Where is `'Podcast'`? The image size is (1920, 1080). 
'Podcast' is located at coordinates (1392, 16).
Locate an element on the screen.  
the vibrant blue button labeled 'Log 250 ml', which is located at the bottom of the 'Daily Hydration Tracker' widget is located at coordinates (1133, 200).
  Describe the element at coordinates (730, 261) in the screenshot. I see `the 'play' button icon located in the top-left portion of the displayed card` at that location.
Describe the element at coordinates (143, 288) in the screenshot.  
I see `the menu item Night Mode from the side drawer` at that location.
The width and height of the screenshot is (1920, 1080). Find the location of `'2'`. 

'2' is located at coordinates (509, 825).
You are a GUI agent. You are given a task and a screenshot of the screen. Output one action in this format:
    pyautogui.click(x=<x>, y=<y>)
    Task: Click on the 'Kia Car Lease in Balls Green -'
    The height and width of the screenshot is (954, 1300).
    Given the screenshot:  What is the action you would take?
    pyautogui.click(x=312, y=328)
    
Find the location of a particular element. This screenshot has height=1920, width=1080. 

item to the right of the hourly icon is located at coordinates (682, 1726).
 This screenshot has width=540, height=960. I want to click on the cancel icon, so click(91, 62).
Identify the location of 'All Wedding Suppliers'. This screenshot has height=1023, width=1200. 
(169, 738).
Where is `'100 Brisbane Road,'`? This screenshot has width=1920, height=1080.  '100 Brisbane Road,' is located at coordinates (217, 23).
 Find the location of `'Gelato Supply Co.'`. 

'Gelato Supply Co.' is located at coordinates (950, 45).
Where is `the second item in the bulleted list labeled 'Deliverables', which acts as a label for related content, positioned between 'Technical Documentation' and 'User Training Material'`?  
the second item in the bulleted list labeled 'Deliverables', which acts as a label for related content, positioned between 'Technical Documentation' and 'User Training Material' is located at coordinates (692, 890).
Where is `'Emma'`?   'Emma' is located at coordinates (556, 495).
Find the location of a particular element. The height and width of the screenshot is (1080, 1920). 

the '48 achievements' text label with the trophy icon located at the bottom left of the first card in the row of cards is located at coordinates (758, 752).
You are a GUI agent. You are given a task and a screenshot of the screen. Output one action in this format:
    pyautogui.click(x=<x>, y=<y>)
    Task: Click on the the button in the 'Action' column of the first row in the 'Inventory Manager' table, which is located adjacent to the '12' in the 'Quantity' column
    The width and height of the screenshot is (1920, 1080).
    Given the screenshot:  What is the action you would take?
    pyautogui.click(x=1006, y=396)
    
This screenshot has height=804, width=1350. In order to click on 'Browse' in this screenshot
§ §
**Objective**
Pick out each line in the records above that contains the string "second", and copy every one of those lines in full.

**Exercise result**
Where is `the second item in the bulleted list labeled 'Deliverables', which acts as a label for related content, positioned between 'Technical Documentation' and 'User Training Material'`?  
the second item in the bulleted list labeled 'Deliverables', which acts as a label for related content, positioned between 'Technical Documentation' and 'User Training Material' is located at coordinates (692, 890).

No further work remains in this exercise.